Start at the line below containing "Click the 'Bez limita!' requested value" and stop at the line containing "You are a computer-use". Repeat every line of that stretch exactly, and nothing outside it.

— Listed entries —
^^^^
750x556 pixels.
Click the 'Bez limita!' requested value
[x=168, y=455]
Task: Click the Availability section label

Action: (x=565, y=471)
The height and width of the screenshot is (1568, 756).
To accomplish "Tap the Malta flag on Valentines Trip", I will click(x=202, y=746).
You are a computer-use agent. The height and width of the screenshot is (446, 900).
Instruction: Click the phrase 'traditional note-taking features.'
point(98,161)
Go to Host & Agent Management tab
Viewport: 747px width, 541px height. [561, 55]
^^^^
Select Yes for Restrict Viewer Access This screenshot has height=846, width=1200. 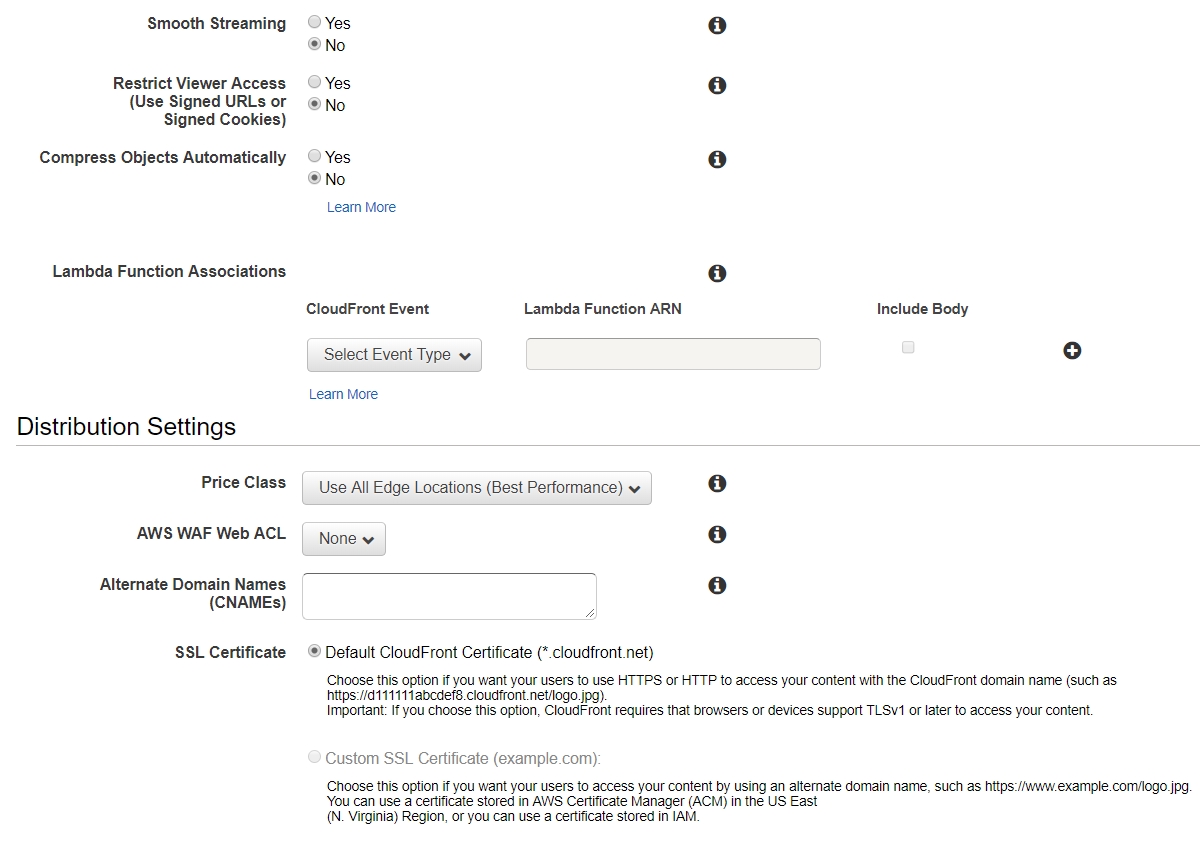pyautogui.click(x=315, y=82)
^^^^
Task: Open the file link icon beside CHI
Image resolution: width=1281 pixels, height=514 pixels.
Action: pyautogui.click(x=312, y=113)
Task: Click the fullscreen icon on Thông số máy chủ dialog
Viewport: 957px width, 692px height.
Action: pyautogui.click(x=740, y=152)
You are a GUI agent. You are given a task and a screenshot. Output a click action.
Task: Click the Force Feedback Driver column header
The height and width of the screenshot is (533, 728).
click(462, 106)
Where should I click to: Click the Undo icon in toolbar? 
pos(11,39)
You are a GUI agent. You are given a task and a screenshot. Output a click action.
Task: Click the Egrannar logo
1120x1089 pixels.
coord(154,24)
^^^^
— Result —
Click the 'Bez limita!' requested value
[x=168, y=455]
Task: Click the Availability section label

Action: (x=565, y=471)
The height and width of the screenshot is (1568, 756).
To accomplish "Tap the Malta flag on Valentines Trip", I will click(x=202, y=746).
You are a computer-use agent. The height and width of the screenshot is (446, 900).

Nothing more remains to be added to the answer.